Task:
Copy out everything in the items below word for word, from the line containing "At what coordinates" down through the end of the items. Leave out the pictures.

•••••

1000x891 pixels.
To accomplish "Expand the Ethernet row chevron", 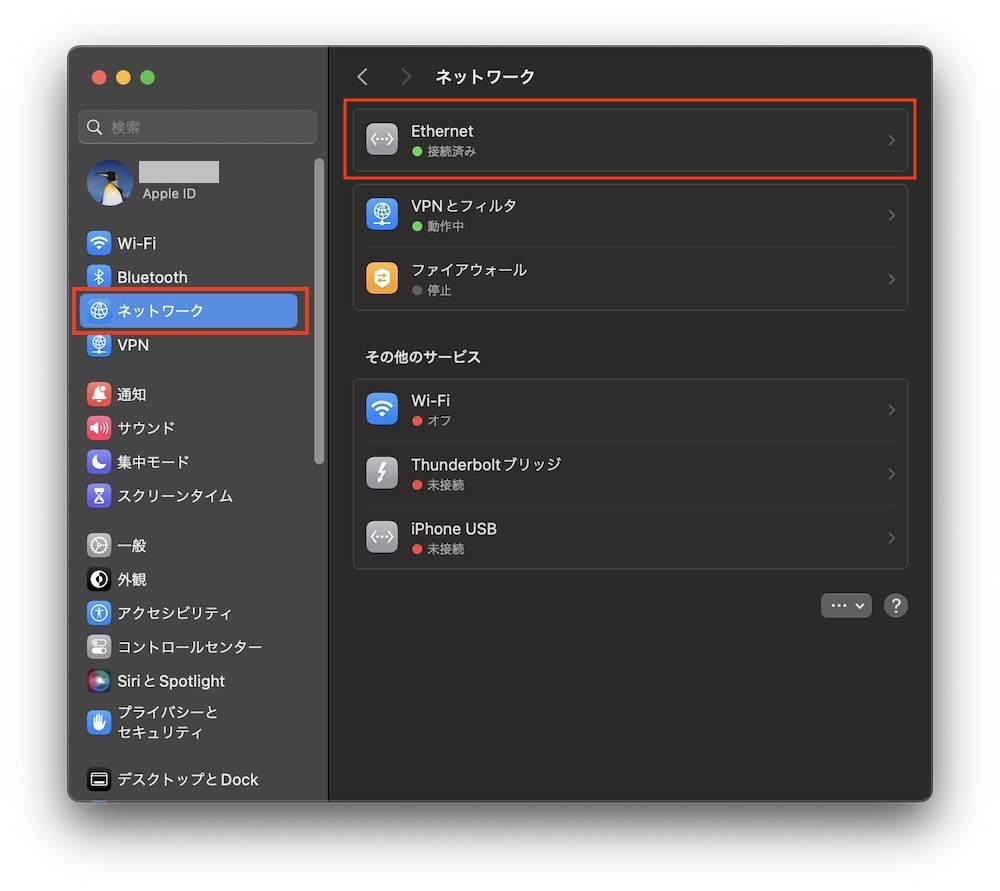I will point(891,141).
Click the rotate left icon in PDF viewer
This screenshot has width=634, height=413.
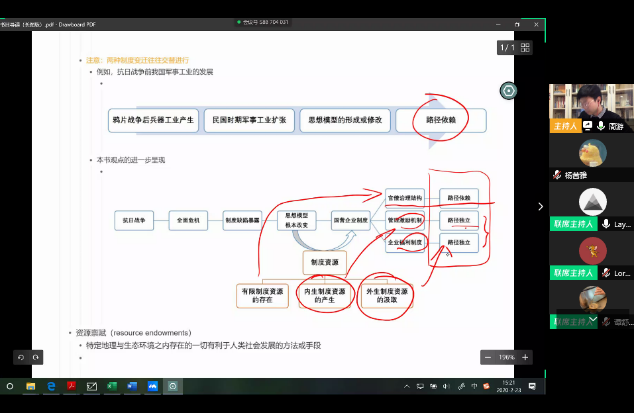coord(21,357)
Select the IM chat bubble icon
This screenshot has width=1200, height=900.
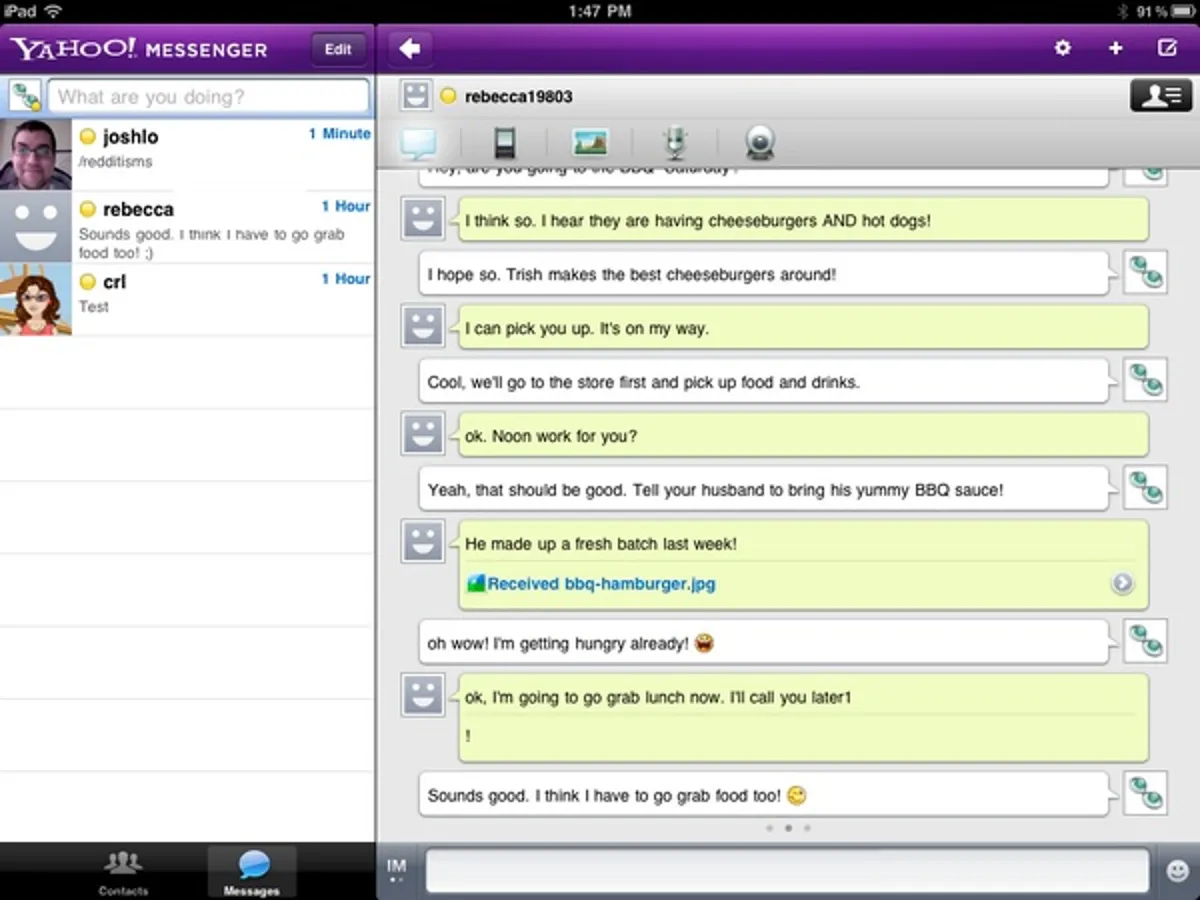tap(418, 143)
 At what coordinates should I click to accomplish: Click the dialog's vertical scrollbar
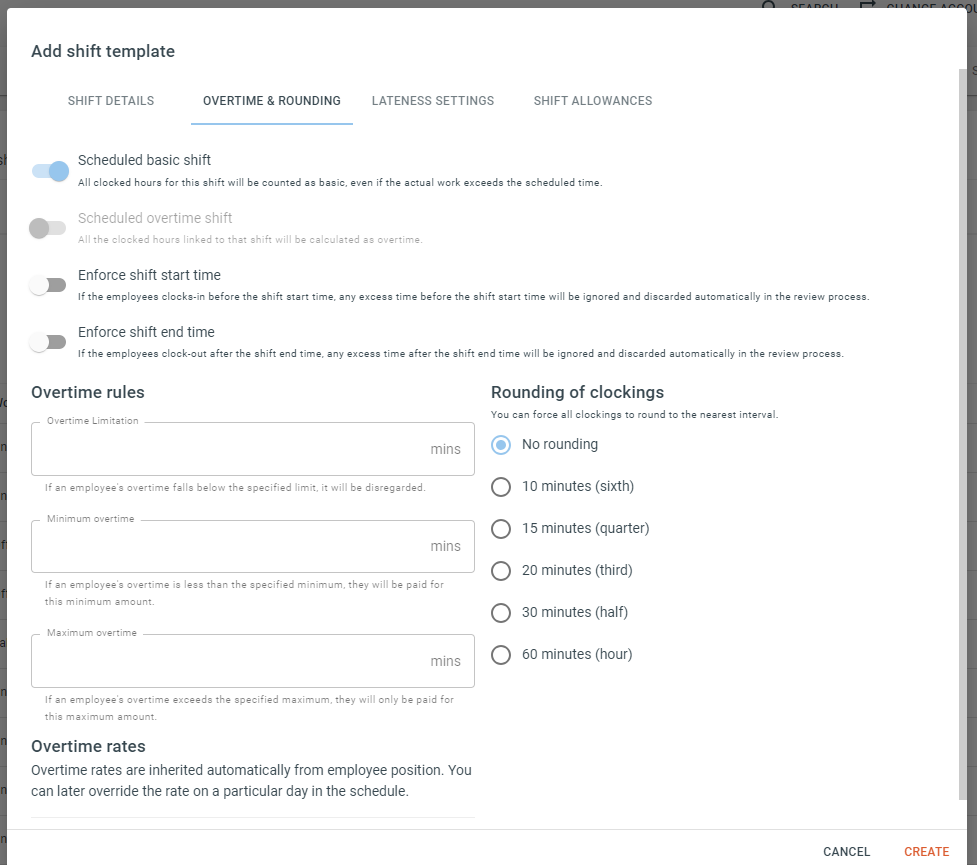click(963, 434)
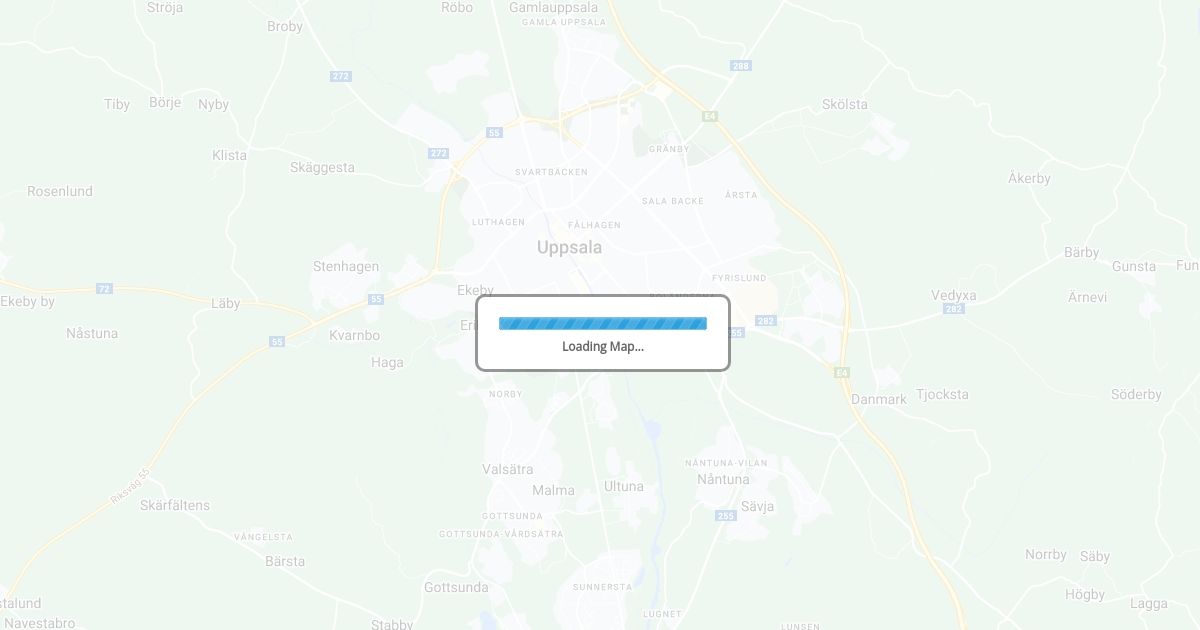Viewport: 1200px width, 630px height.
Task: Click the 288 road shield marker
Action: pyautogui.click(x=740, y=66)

•••••

Answer:
 At what coordinates should I click to accomplish: Click the dialog's vertical scrollbar
click(963, 434)
Viewport: 1200px width, 630px height.
Task: Click the 288 road shield marker
Action: pyautogui.click(x=740, y=66)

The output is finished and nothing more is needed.